The data: Medium-sized and large banks are dramatically accelerating the rollout of genAI tools, according to a recent survey: 47% have “already rolled out generative AI either internally or in a client-facing application.” Revenue gains and costs savings from genAI have also come into relief:
- Revenue gains are mixed thus far: 38% of respondents experienced an increase of less than 5% as a result of genAI, and 39% said 6% to 10%.
- Respondents expect higher increases in revenue from investment in genAI within the next two years: 36% expect a 6% to 10% increase, and 43% expect 11% to 20%.
- Over the past one to two years, the most respondents have seen the greatest cost sayings in technology (13%) and customer service (12%). In the next two years, they expect to see the greatest cost savings in customer service (16%), operations (14%), and technology (14%).
Digging into the data: Banks are experimenting with genAI, but progress isn’t even:
- GenAI solutions were in use by 20% of respondents and agentic AI by 8%., But banks have struggled with genAI investments despite reported or expected gains.
- Among the 16% of respondents who had genAI use cases in production, 40% said those use cases failed to reach the desired result and/or were discontinued. And among the 29% who had use cases in development, 33% said they failed in development.
Zoom out: As banks’ internal use cases for genAI have grown, they’ve publicly embraced the technology for such cases, and the largest have invested billions in AI overall. This year, Goldman Sachs launched an internal AI assistant across the bank, and JPMorgan Chase rolled out its LLM Suite to most of the company.

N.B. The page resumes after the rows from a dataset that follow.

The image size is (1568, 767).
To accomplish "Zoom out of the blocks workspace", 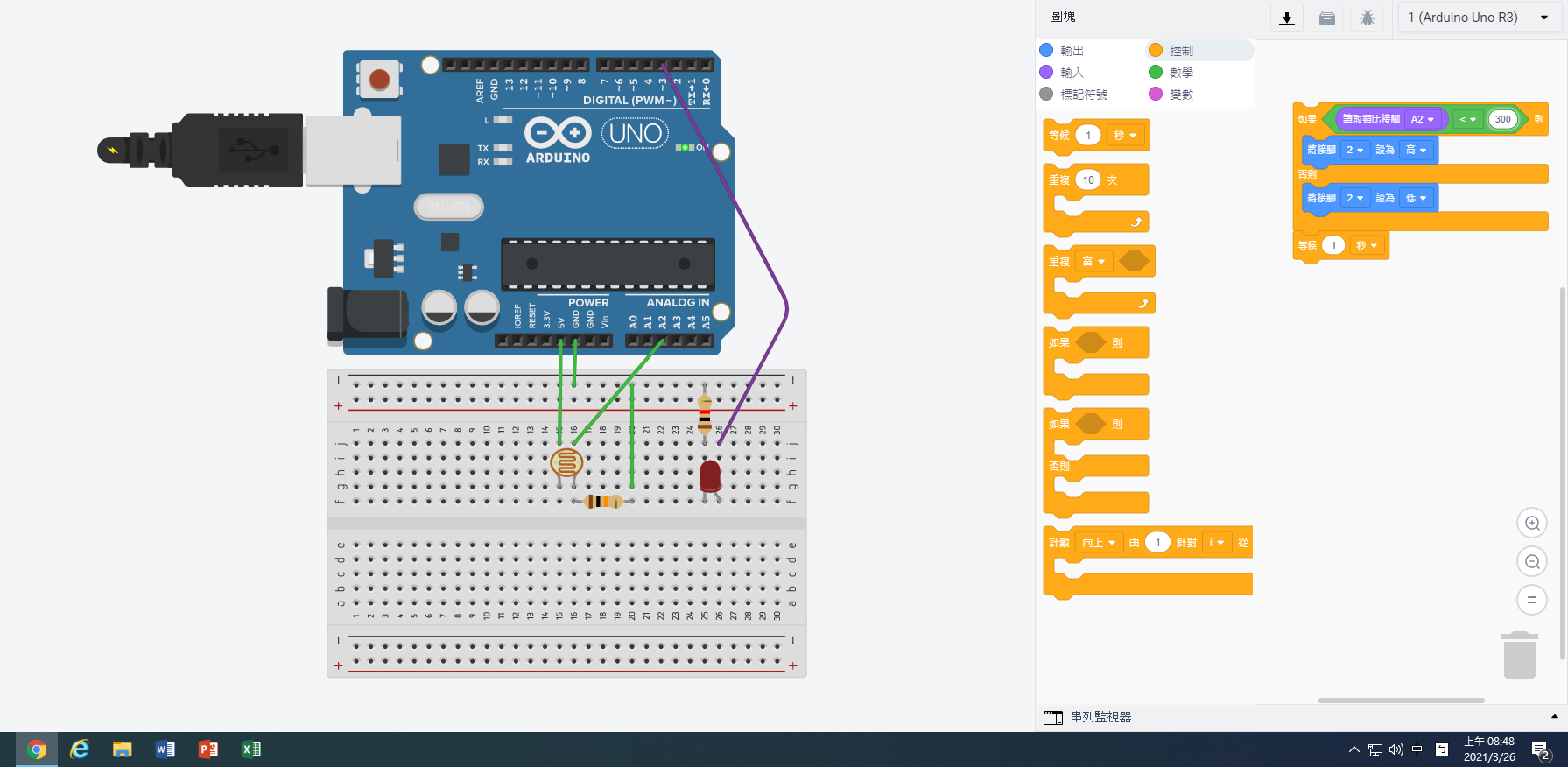I will (x=1531, y=561).
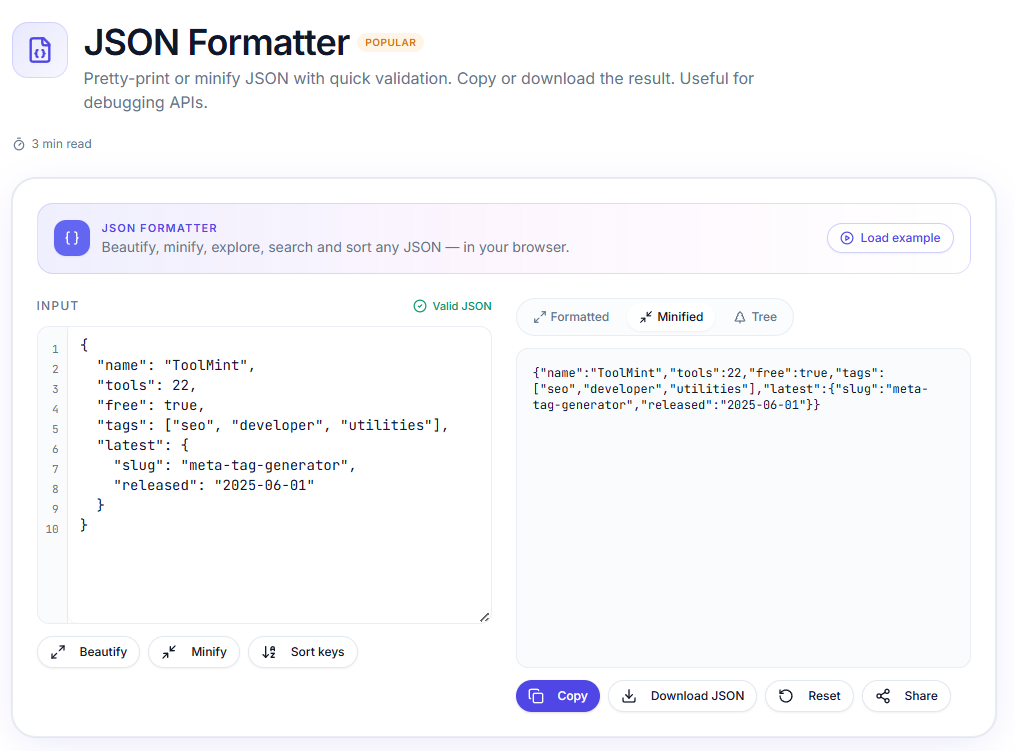Image resolution: width=1015 pixels, height=751 pixels.
Task: Click the Load example button
Action: [890, 238]
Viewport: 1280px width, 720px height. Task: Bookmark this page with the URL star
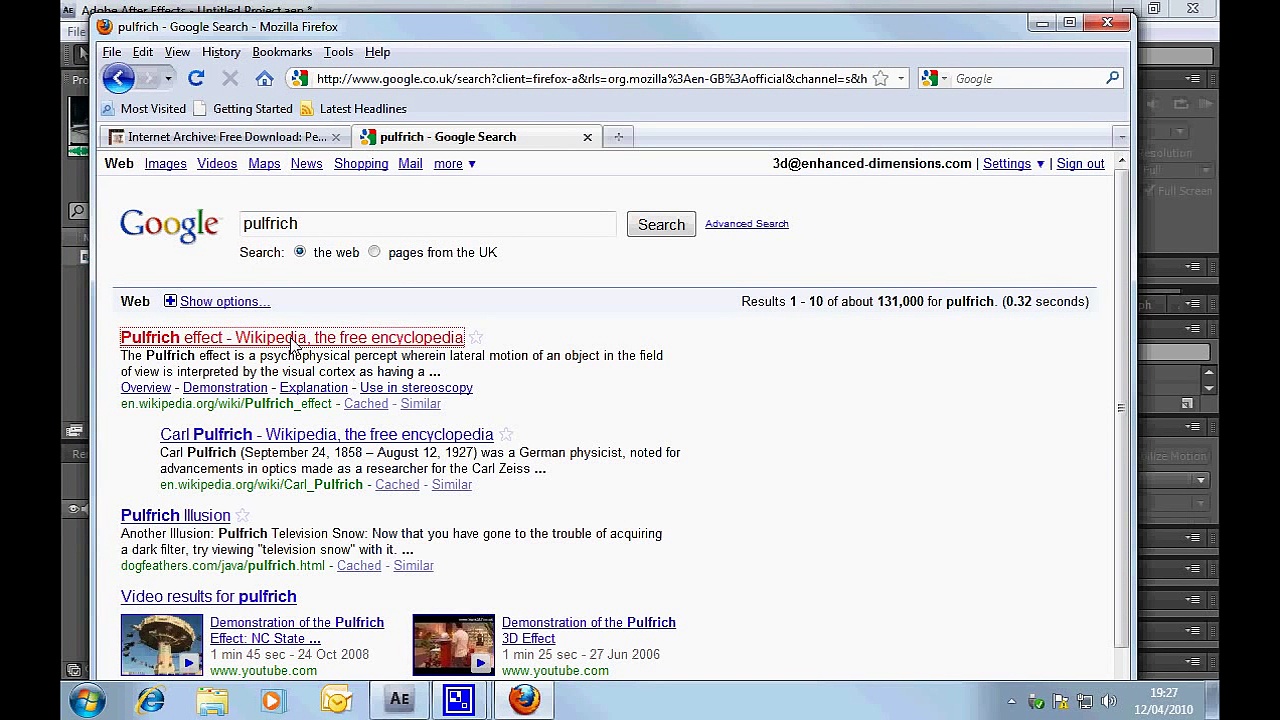(x=880, y=78)
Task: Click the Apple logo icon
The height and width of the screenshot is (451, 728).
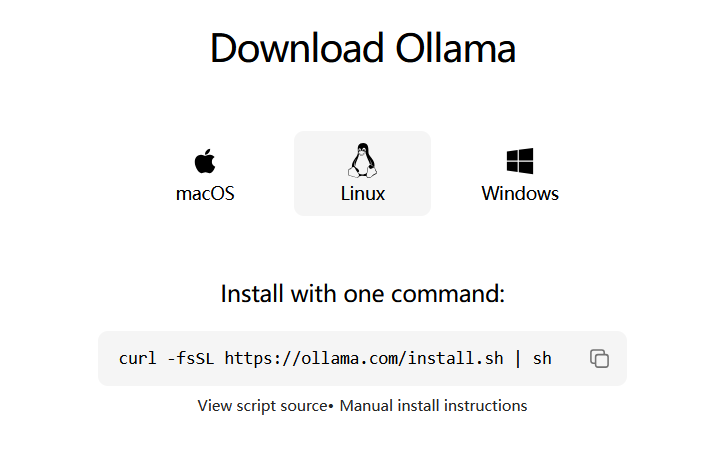Action: click(x=205, y=161)
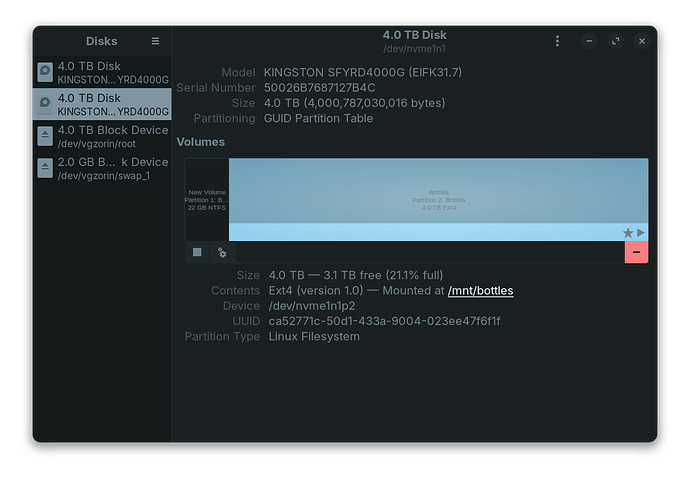Select the highlighted second 4.0 TB Disk entry

[x=102, y=104]
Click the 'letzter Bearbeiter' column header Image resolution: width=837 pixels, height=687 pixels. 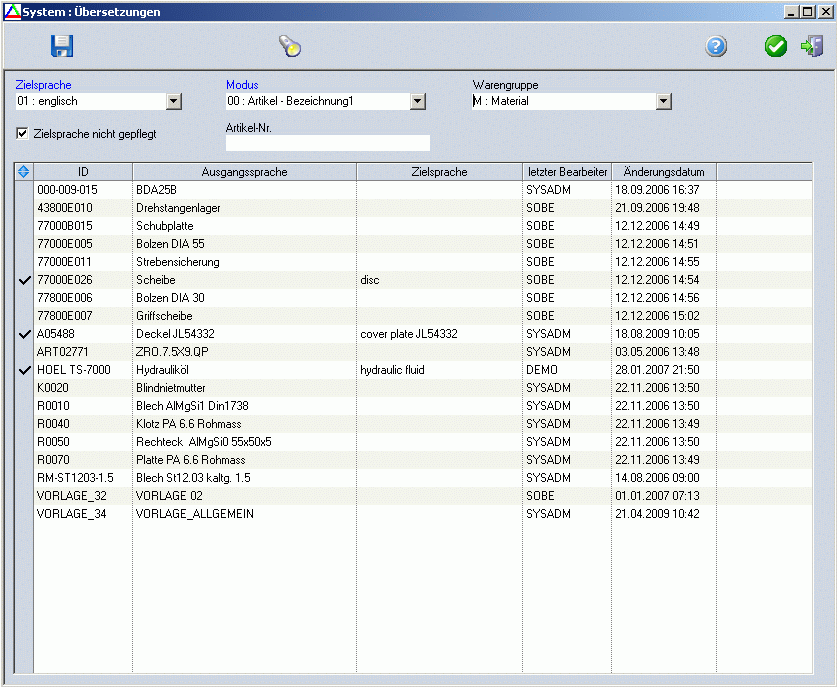tap(567, 172)
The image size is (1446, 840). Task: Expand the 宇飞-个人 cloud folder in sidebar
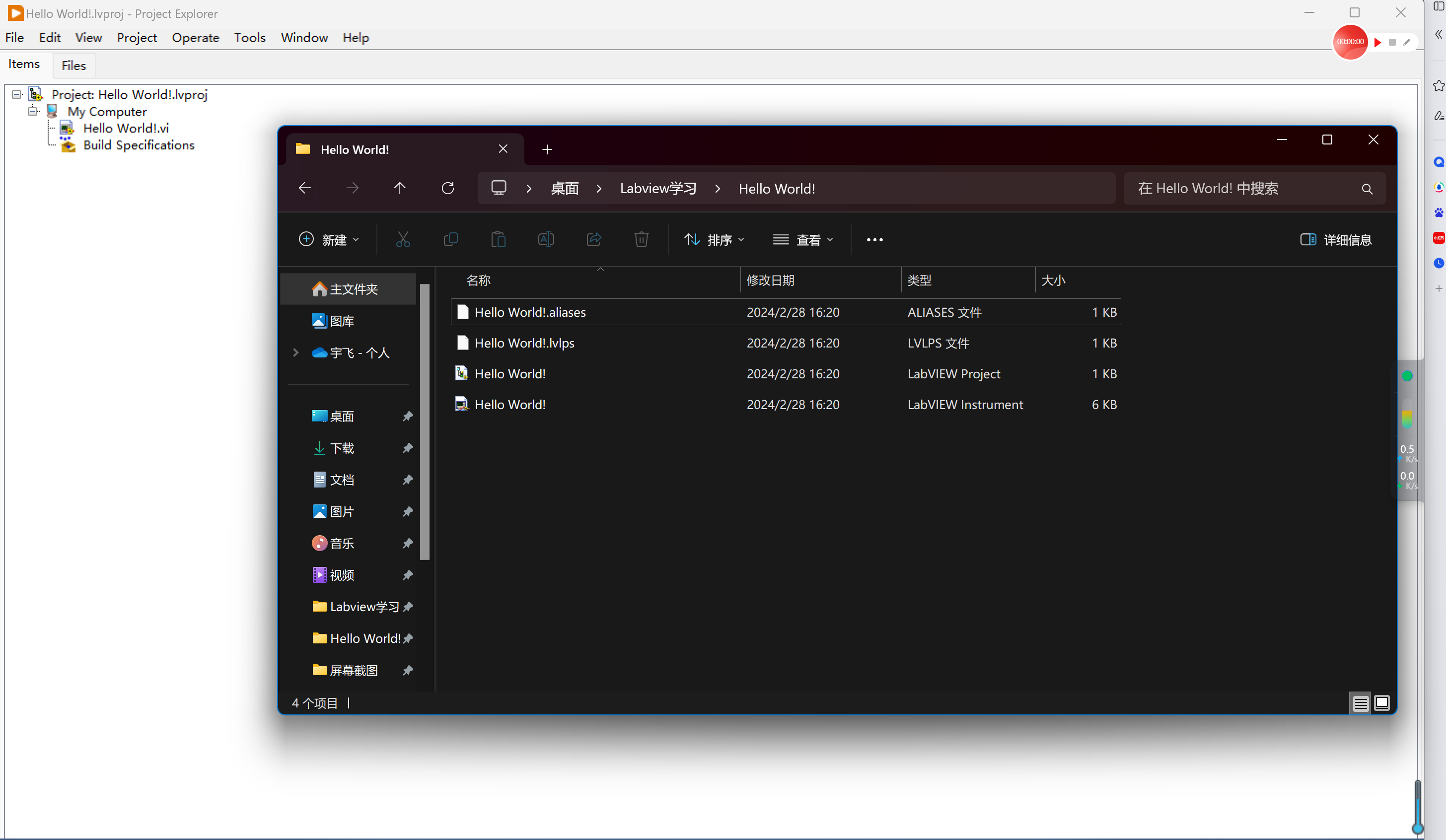295,352
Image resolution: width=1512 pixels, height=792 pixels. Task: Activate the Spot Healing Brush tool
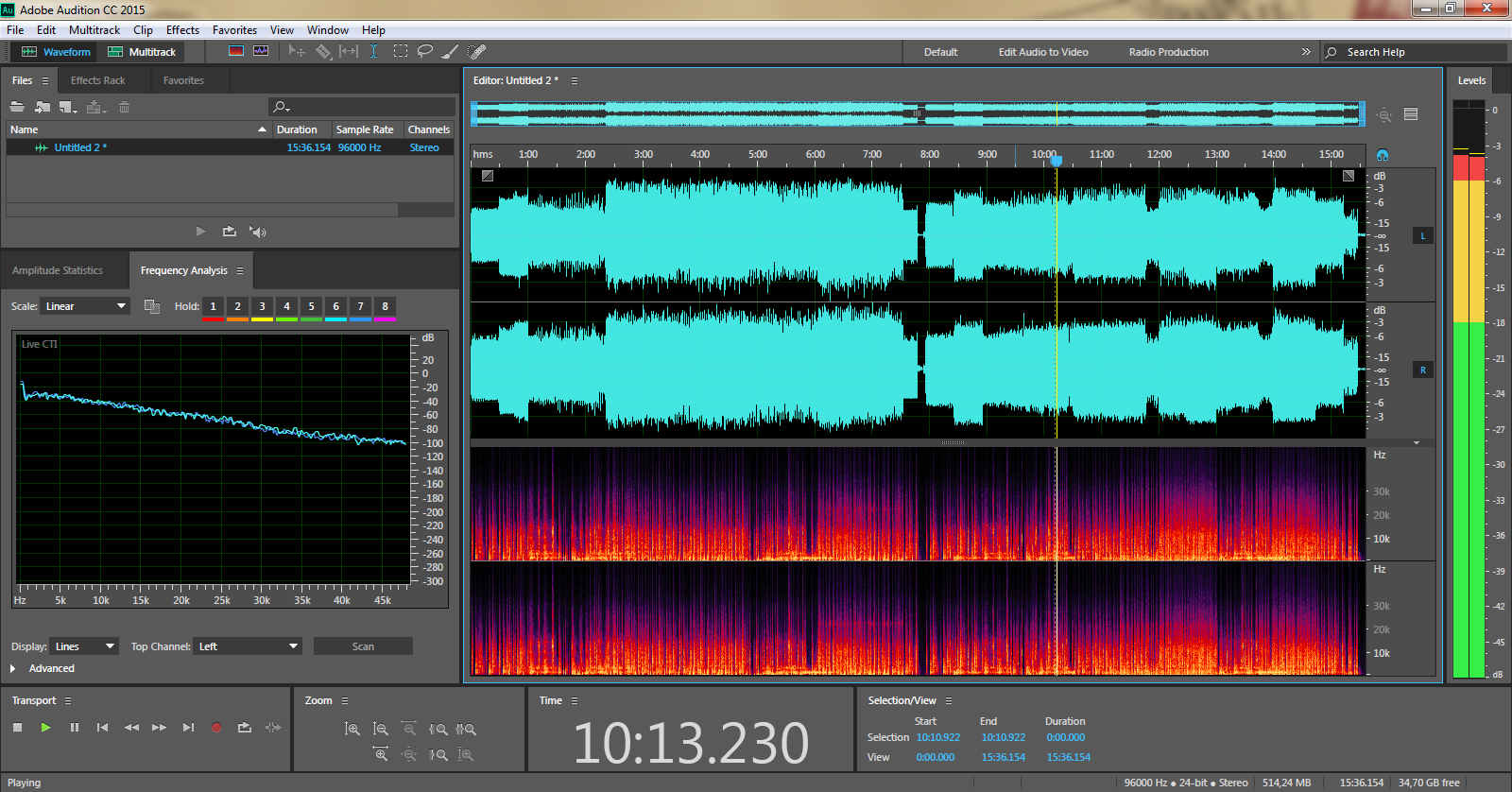tap(477, 51)
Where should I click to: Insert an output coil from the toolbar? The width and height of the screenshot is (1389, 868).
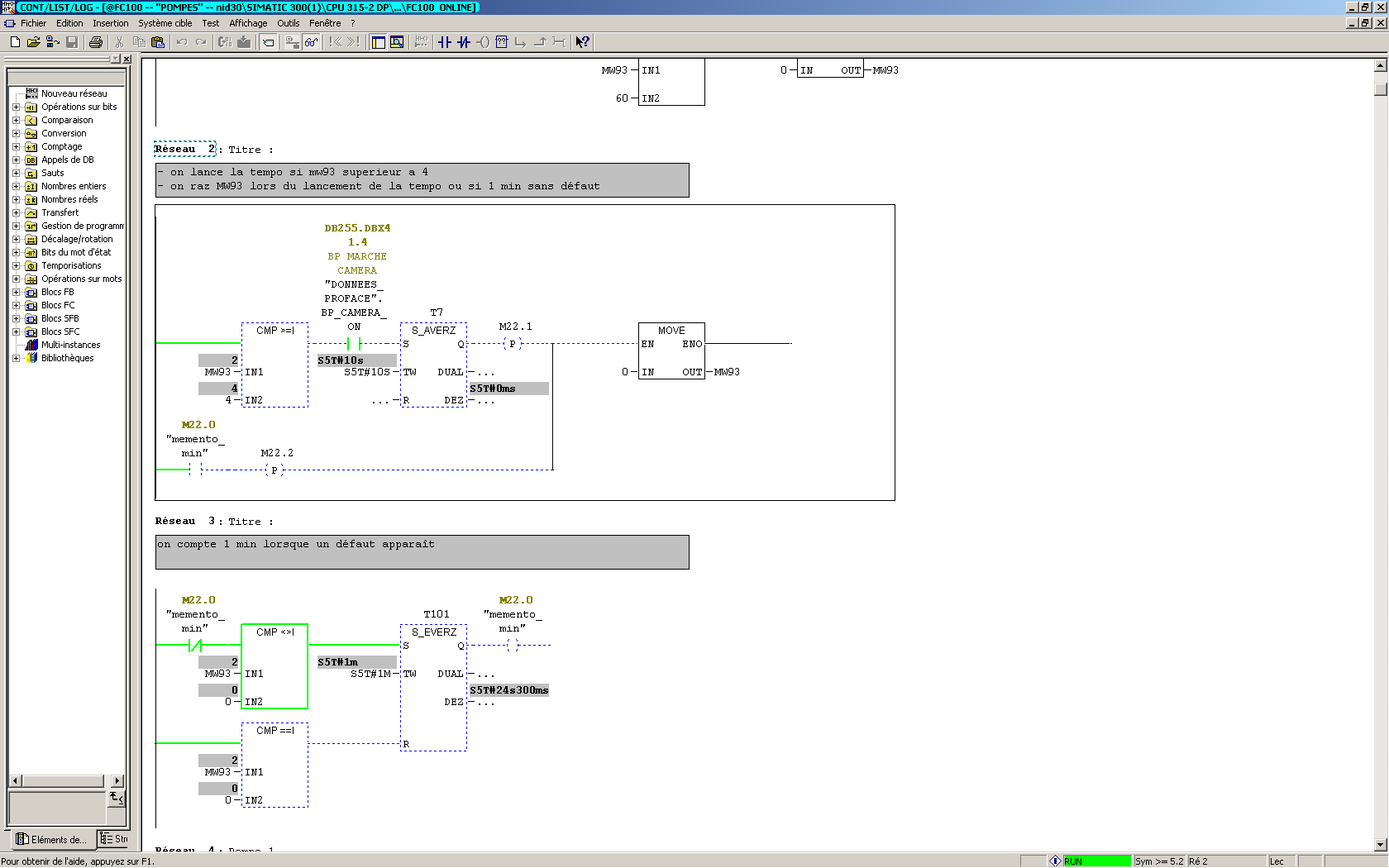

Our take: Banks’ genAI adoption is complicated by the depth and breadth of use cases across institutions and the degree to which each is investing in proprietary software and fundamental research.
GenAI is a crucial enabling technology for internal and external banking use cases. But three years after the public release of ChatGPT, institutions’ AI maturity differs dramatically. Experiments with genAI tools are necessary and should yield cost sayings and gains in productivity. But results won’t be equal. The race is on.